NeurodataWithoutBorders / matnwb

A Matlab interface for reading and writing NWB files
BSD 2-Clause "Simplified" License
49 stars 32 forks source link

Removing data from an already existing nwb file #510

Closed GoktugAlkan closed 1 year ago

GoktugAlkan commented 1 year ago

Hello,

Currently, I am trying to remove data from an already existing nwb file. There is an nwb file that is stored on the disk and that I load with nwbRead. I want to remove the data in the field nwb.units. However, I couldn't find a method like the pop-method that exists in pyNWB (explained here). Is there a way to resolve this issue?

Background of issue: We created nwb files containing raw data and information on spike times/spike clusters/waveforms that are stored in nwb.units as proposed in your tutorials/explanations. After creating these files, we tuned again our spike sorting algorithm to get cleaner units. Hence, we need to change the information stored in nwb.units. That's why I am trying to delete the data in this field and to populate the field with the latest information about the spikes. We want to avoid the creation of a file from scratch.

Many thanks in advance!

GoktugAlkan commented 1 year ago

Is there an update concerning this issue?

lawrence-mbf commented 1 year ago

Sorry for not getting back to you last week.

By default MatNWB should support rewriting attributes. For datasets, the rewrite must be the same shape as before.

lawrence-mbf commented 1 year ago

By the way, this is done by exporting an open NWB file to its original file location so you don't have to create the Nwb object from scratch.

GoktugAlkan commented 1 year ago

@lawrence-mbf Thanks for the response. The problem is that the dataset that we want to insert may be significantly different than the one that was already existing. For example, we may have 1000 spikes less than before. Hence, the shape of the dataset would not be preserved.

Therefore, instead of overwriting this field, my idea was to delete all data inside nwb.units first and then populate this field with our revisited spike information. Finally, I wanted to store this file on the same location.

What would be the best way to realize this?

Thanks in advance!

lawrence-mbf commented 1 year ago

@GoktugAlkan For attributes you can always use H5A.delete for data you don't need.

For datasets there's currently no way that I've found to rewrite AND resize the data without using chunking. I wonder what pynwb is actually doing under the hood for the pop method because even low-level MATLAB calls are unable to delete dataset containers as far as I can tell.

The only other way I've found is by "unlinking" the data and repacking: https://www.mathworks.com/matlabcentral/answers/395920-how-can-i-delete-a-dataset-completely-from-a-group-in-a-hdf5-file

No clue how performant this actually is.

GoktugAlkan commented 1 year ago

@lawrence-mbf Thanks a lot. With the functions in the provided link I am able to delete the field nwb.units. I will inform you soon with my final conclusion.

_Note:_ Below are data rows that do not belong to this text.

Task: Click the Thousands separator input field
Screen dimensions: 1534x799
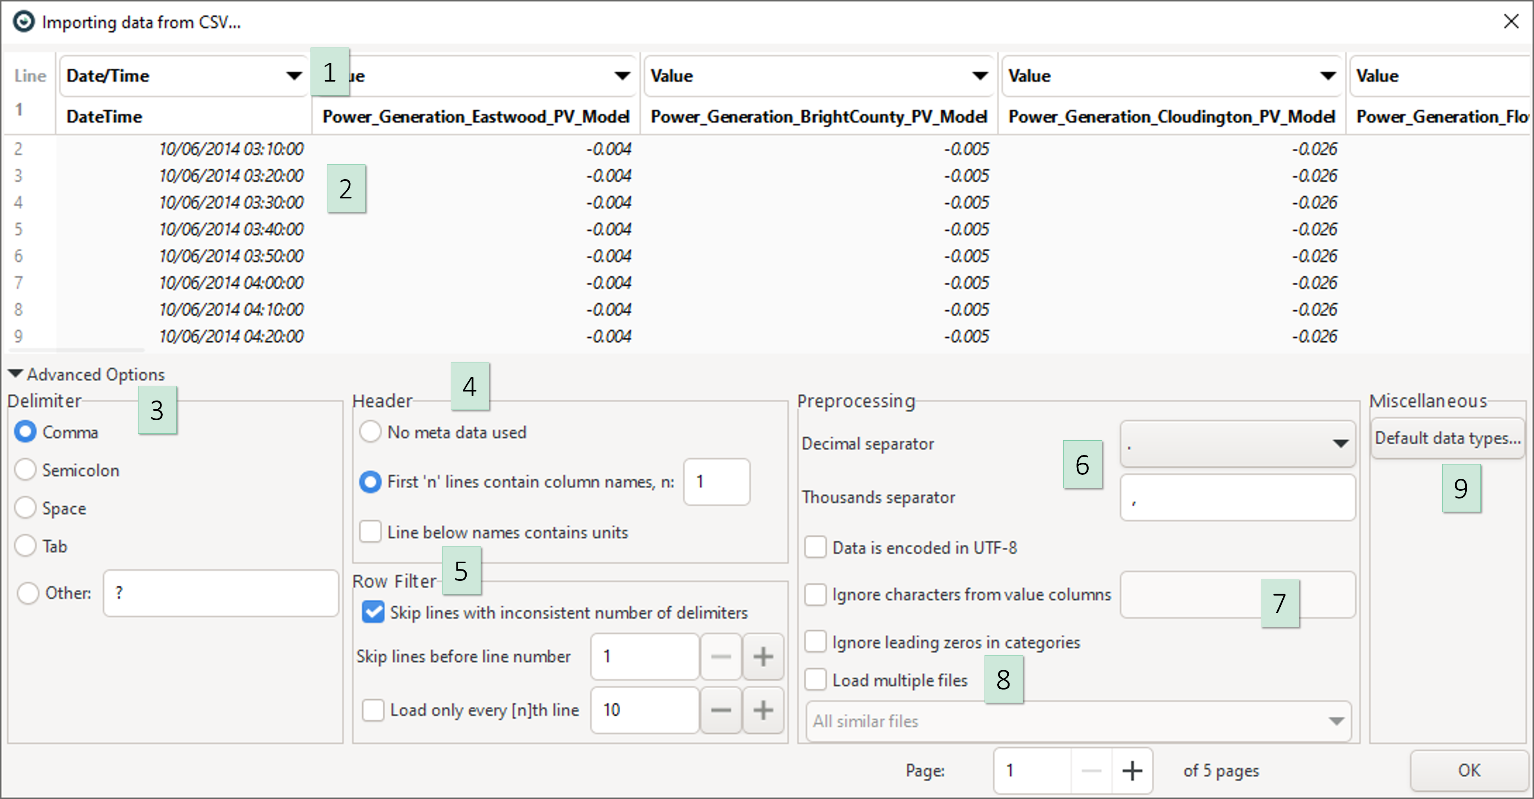Action: click(x=1237, y=498)
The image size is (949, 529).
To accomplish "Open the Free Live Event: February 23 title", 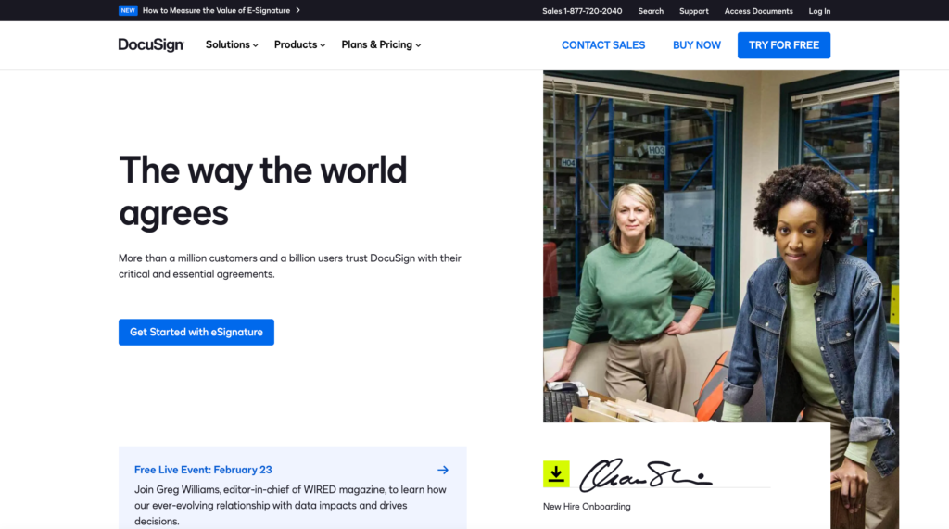I will pos(203,470).
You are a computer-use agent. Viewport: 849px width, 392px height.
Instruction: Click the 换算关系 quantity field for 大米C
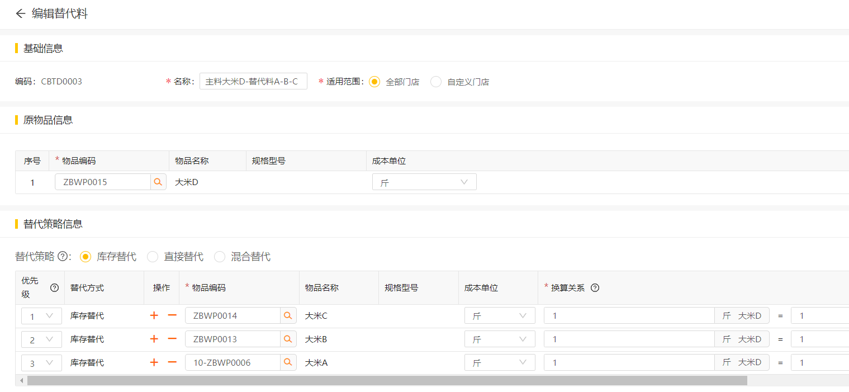coord(629,316)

bendichter commented 1 year ago

@GoktugAlkan keep in mind there is an oddity of HDF5 that deleted objects still take up space in the file. In the case of a units table, this may not be a major problem, but it can be quite wasteful in some circumstances. To solve this, you should use the h5repack command line utility: https://manpages.ubuntu.com/manpages/lunar/man1/h5repack.1.html

GoktugAlkan commented 1 year ago

@bendichter Thanks! Concerning this point, I guess that when the data that I want to insert into the deleted field is bigger than the previous data (i.e. bigger than the space that the deleted object take up in the file) there should be no problem. Is this correct?

lawrence-mbf commented 1 year ago

@GoktugAlkan There is no such guarantee unless you use chunking and/or h5repack. Unlinking just removes references to the data but still keeps the allocated space around.

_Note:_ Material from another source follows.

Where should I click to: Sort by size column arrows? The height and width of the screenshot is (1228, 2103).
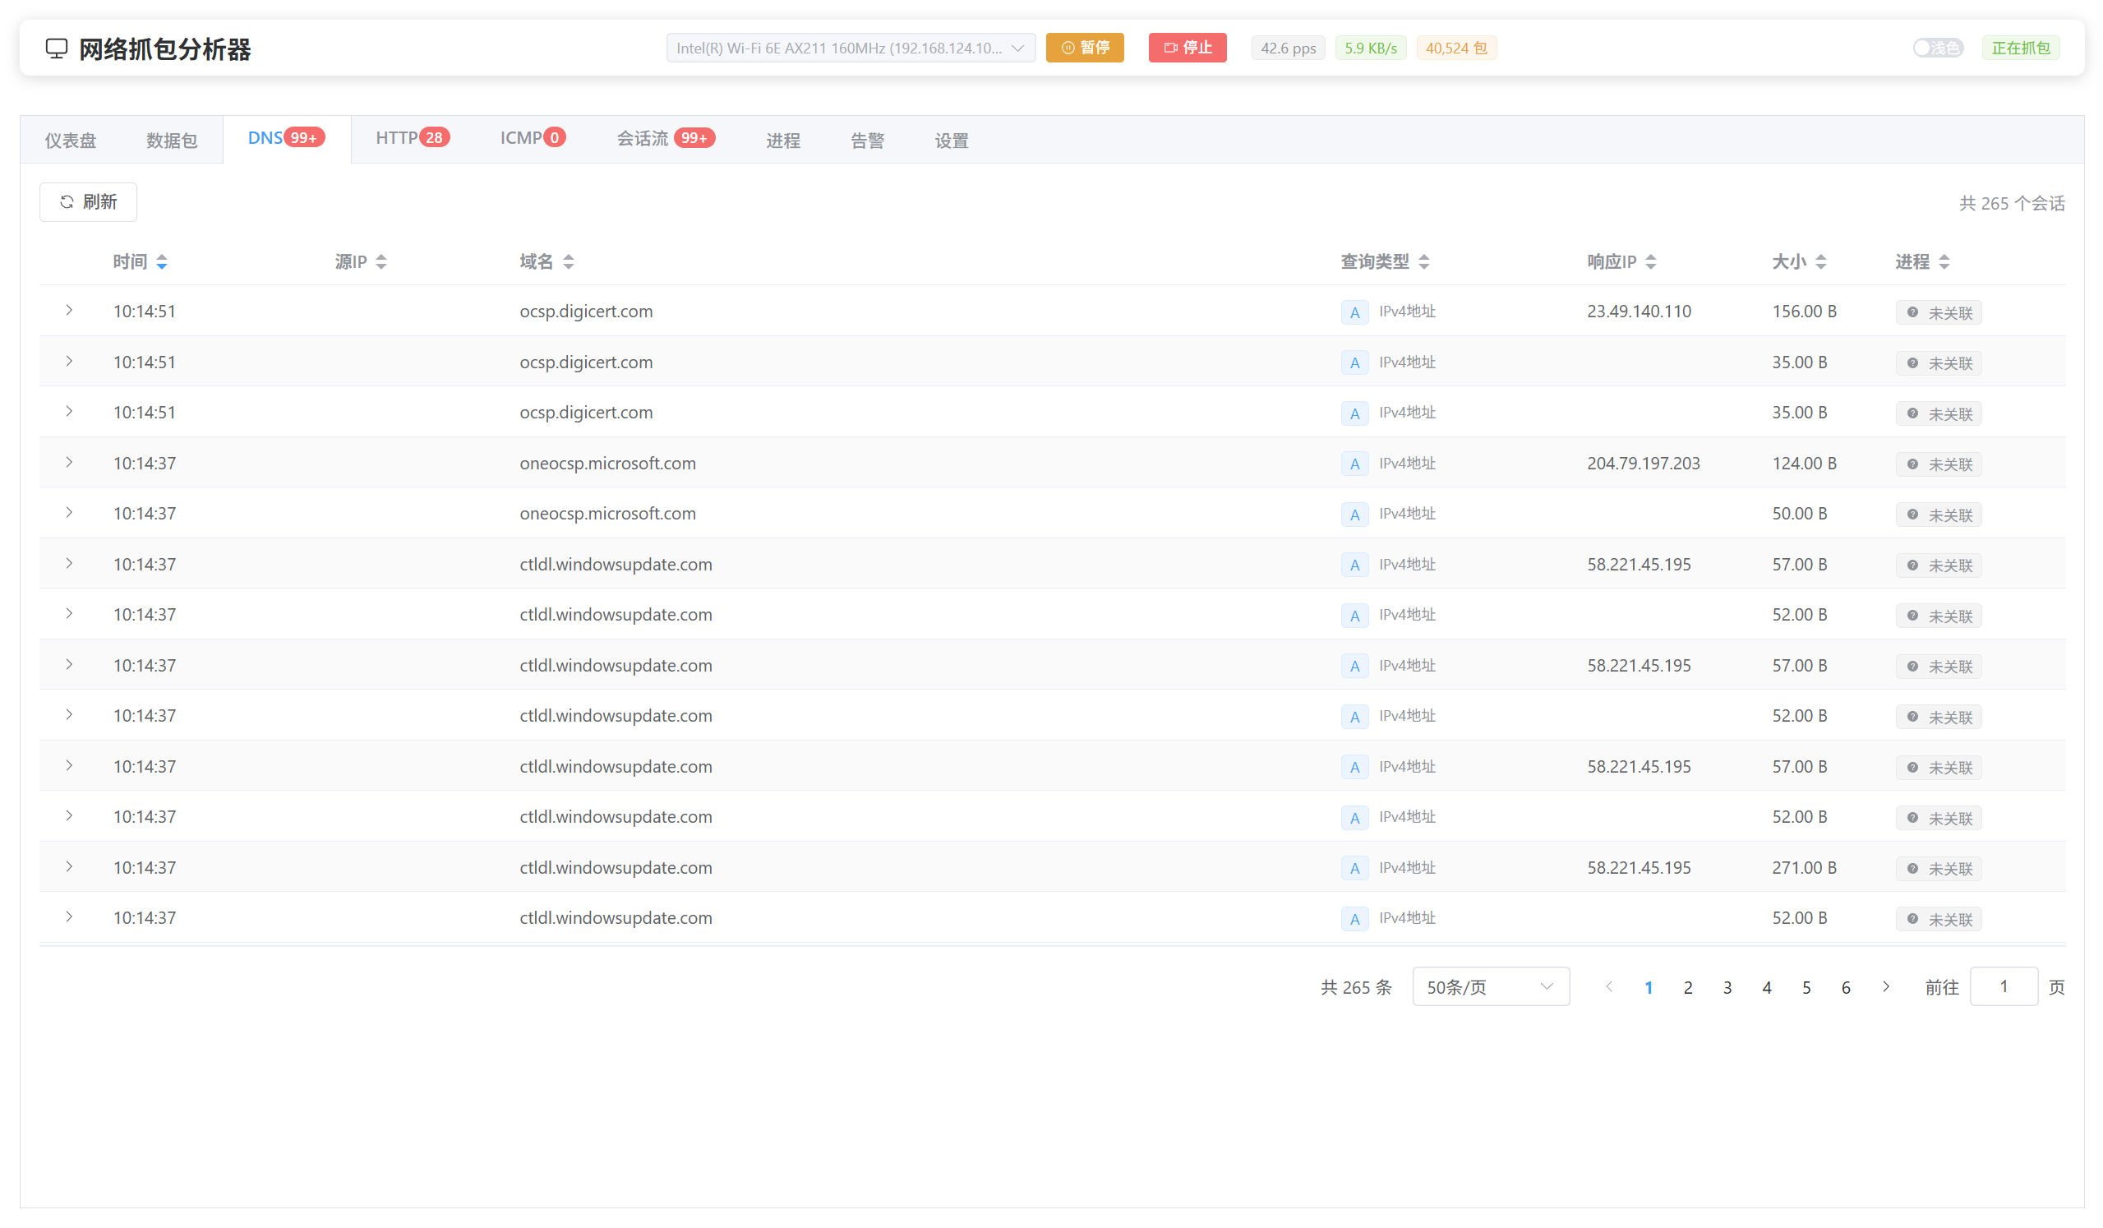pyautogui.click(x=1820, y=262)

GoktugAlkan commented 1 year ago

@lawrence-mbf @bendichter Since I am preparing the pipelines for lab members who use MATLAB, it would be very convenient to write a MATLAB function to apply this repacking. However, it seems that this is not possible in this case. I will try to apply the repacking and inform you about the progress.

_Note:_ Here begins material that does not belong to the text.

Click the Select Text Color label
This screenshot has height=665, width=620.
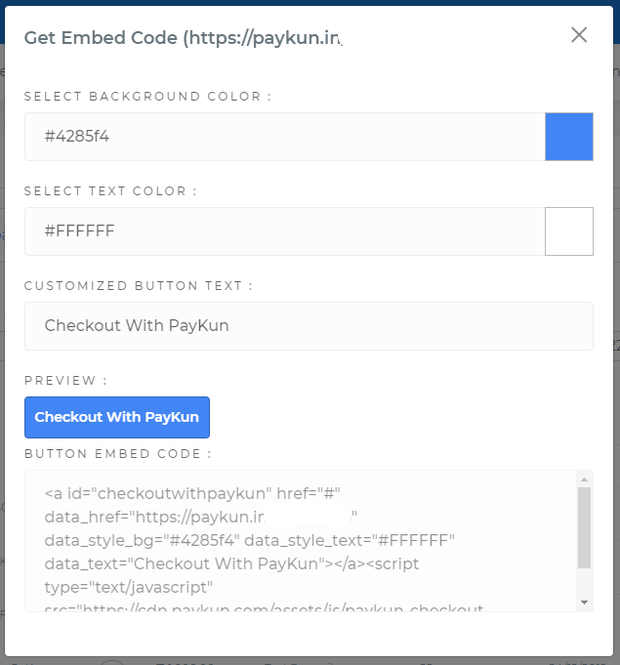point(110,191)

If possible, it would be nice to have a method like pop as in pyNWB that applies the resizing/repacking of the file.

bendichter commented 1 year ago

PyNWB has the same issue. If you want to remove a dataset and free the space, you either need to write everything to a new file or use h5repack.

GoktugAlkan commented 1 year ago

@bendichter @lawrence-mbf The repacking works. I tested this on an nwb file, where I deleted the acquisition field. After removing that field, the new nwb file still occupied the same storage. But after using h5repack, the storage of the nwb file decreased significantly.

GoktugAlkan commented 1 year ago

@bendichter @lawrence-mbf I did a final test where I added large datasets to nwb files that had been repacked before. This test also works. In addition, the repacked nwb files/repacked & re-populated nwb files can be read in pyNWB.

As I said before, it would be nice if you provided a function in matNWB that can handle the deletion of an nwb field and the repacking afterwards.

If you want we can close this issue. Thanks a lot!